LFF Review: White Building

friends together

Since its foundation back in the 15th century, Phnom Penh has been (off and on) the capital of the Khmer nation. Today, as the capital of Cambodia, it houses a population of nearing three million souls and is the nation’s economic, industrial and cultural heartland. Like most major cities in the region, it’s experiencing a housing crisis. In the midst of a rapid rebuilding project, families are being forced out of their homes with little or no compensation. This is the focus of White Building.

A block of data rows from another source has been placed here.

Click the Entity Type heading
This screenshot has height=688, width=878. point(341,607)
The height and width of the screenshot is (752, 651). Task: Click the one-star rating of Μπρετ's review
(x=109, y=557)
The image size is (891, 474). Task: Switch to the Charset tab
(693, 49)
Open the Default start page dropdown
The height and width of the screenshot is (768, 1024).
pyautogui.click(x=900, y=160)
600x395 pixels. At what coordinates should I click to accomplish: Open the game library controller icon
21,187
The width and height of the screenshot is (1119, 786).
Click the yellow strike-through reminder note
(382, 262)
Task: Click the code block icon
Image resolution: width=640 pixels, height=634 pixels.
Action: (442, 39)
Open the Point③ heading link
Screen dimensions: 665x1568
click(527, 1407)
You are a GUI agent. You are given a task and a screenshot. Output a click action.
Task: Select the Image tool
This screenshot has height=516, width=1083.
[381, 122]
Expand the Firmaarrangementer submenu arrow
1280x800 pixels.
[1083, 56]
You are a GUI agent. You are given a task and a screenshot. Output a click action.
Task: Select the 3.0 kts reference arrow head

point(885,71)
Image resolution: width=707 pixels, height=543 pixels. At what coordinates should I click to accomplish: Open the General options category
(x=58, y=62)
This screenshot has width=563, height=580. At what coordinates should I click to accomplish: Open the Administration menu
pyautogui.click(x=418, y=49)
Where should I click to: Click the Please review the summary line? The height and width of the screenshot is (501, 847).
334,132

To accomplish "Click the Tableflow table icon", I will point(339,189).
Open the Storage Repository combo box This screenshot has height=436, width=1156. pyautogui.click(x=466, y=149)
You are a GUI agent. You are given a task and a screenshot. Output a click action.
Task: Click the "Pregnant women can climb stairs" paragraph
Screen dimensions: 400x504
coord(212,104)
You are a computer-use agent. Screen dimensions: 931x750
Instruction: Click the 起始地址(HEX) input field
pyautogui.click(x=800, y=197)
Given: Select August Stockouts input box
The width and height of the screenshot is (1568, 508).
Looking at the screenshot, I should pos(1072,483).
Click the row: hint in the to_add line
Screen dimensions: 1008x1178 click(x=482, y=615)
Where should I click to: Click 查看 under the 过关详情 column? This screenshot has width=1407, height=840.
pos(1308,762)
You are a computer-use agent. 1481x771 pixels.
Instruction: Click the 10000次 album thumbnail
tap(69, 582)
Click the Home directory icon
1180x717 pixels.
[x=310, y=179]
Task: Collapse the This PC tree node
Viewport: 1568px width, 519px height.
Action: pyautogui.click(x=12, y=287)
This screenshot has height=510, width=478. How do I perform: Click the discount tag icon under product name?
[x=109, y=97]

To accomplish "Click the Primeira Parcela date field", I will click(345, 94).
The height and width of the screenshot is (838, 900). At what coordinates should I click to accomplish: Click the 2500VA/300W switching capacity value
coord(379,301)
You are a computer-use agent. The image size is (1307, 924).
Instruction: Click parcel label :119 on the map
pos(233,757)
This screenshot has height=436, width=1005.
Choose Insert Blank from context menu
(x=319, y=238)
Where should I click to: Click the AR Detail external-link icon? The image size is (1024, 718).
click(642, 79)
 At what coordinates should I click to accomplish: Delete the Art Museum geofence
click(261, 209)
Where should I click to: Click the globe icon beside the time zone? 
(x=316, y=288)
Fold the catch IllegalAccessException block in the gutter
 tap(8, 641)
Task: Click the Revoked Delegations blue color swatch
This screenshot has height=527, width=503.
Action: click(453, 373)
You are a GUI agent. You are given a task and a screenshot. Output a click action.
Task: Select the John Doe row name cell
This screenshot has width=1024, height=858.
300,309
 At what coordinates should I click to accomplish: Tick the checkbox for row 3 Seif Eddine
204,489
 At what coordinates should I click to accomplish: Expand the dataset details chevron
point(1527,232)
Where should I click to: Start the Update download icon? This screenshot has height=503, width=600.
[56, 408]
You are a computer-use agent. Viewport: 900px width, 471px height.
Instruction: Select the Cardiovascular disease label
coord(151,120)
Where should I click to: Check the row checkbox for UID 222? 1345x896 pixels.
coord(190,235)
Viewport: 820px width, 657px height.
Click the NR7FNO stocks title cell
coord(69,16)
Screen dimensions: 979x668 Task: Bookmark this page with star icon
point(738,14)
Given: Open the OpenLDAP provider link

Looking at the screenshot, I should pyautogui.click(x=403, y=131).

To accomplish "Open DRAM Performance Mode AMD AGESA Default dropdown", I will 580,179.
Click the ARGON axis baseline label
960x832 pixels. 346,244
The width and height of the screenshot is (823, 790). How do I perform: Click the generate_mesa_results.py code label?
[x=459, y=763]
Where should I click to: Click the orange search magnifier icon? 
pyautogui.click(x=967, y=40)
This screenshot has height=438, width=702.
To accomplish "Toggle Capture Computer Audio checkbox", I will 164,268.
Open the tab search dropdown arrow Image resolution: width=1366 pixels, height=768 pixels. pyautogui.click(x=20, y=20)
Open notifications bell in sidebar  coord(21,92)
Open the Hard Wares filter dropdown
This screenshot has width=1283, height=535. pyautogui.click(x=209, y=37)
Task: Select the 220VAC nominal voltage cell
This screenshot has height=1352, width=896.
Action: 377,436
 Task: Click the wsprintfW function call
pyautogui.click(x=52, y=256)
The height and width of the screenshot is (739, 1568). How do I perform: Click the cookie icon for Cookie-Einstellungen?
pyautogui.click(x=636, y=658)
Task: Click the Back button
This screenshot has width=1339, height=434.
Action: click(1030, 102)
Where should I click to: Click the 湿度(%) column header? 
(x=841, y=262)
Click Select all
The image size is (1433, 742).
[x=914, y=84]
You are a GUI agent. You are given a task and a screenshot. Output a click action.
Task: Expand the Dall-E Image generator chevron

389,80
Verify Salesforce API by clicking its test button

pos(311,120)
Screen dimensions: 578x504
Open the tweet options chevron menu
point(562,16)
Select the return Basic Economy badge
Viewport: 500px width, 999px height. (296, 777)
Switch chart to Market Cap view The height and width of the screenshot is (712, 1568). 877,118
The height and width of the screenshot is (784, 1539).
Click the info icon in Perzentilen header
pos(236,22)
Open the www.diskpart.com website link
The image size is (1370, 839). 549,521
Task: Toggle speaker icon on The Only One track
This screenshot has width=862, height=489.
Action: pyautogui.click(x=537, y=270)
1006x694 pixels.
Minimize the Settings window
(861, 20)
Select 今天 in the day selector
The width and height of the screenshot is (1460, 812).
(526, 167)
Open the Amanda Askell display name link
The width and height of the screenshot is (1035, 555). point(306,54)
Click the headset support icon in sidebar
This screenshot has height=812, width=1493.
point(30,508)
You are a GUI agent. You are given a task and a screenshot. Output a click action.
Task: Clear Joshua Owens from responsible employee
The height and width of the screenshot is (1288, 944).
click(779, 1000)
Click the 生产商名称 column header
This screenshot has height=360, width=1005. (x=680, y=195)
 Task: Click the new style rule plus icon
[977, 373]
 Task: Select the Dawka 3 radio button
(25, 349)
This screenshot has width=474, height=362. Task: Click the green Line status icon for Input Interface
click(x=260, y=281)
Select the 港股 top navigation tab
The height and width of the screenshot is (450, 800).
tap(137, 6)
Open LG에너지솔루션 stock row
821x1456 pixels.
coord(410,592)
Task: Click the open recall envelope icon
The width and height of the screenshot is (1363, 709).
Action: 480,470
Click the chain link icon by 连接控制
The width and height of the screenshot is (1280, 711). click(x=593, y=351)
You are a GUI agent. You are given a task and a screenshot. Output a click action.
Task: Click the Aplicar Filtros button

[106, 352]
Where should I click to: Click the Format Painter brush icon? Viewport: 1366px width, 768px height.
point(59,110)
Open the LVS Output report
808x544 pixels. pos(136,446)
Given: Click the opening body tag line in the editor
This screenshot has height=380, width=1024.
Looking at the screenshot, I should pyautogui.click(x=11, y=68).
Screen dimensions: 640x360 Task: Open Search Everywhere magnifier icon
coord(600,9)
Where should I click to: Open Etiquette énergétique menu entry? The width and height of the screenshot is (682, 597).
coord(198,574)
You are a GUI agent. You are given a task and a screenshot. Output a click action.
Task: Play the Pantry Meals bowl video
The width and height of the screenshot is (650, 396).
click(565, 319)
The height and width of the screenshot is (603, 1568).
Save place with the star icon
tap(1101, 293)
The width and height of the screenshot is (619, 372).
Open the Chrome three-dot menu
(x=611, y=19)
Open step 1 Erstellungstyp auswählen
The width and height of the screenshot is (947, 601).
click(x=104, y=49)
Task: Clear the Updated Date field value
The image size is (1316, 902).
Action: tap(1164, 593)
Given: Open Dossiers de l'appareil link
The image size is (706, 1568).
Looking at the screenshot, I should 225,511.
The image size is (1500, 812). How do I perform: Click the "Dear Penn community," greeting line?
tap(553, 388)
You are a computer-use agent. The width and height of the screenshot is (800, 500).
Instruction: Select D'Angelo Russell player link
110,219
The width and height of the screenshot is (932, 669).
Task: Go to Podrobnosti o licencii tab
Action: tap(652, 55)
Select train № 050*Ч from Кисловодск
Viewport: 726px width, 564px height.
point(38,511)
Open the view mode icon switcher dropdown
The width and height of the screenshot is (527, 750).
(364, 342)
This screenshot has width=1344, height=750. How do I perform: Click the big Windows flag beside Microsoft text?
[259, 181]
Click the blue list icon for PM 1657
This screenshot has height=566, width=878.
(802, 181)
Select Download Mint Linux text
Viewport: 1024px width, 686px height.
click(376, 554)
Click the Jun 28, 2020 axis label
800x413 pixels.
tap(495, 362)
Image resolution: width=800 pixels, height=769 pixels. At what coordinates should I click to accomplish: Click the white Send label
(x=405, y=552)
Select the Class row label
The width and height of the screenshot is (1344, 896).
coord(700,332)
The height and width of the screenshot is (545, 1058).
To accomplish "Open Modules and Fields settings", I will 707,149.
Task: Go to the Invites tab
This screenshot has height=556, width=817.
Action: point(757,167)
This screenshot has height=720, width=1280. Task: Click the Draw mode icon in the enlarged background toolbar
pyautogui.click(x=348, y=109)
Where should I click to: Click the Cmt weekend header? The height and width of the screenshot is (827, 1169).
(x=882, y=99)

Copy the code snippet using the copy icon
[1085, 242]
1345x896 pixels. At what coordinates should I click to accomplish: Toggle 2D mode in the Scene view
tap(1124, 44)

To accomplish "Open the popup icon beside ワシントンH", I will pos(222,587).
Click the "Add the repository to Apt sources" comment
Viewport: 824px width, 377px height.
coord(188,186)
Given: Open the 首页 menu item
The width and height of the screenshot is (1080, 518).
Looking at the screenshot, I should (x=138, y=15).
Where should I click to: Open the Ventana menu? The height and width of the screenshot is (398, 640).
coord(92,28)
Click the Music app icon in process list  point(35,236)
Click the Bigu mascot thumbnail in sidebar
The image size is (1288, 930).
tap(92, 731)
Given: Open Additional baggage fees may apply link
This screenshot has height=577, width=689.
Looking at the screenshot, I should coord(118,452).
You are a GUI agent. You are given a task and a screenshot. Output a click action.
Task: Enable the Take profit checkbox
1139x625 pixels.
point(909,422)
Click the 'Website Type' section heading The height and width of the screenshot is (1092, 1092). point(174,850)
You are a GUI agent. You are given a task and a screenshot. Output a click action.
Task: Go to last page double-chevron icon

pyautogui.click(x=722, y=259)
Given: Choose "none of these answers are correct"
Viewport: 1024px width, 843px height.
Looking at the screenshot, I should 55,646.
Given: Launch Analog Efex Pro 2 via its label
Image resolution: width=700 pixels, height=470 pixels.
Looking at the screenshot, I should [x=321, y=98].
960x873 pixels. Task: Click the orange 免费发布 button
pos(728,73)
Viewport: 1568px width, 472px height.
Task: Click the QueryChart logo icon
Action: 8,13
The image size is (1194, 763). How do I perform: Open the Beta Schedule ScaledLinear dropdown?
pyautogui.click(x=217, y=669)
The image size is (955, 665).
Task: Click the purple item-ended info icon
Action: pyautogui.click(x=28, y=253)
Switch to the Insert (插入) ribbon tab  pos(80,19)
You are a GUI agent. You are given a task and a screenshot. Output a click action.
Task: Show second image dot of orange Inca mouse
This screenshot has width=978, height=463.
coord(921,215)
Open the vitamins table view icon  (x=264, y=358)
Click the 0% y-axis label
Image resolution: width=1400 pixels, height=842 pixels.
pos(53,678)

Samndang (Piseth Chhun) is an aspiring dancer who spends his nights earning a little money and hanging out with his friends Khana (Jany Min) and Tol (Sovann Tho). He lives in huge crumbling white edifice in the centre of the city with his mother (Ok Sokha) and father (Hout Sithorn). When it’s earmarked for demolition, the residents, largely low paid or retired former government workers, are offered a pittance in compensation. Some want to fight while others are resigned to the inevitable.  

White Building is a vibrant portrait of the changing face of the Cambodian capital. It’s a similar story to many others happening across the world. Slum or poor housing replaced with expensive new apartments, forcing the (usually poor) residents into the suburbs due to spiralling housing costs and sharp practices. Instead of looking for easy answers, Kavich Neang’s film is a thoughtful study of a family in this position; tackling myriad societal issues at the same time. White Building is a slow-burn drama which rewards the patient.  

White Building screens at London Film Festival.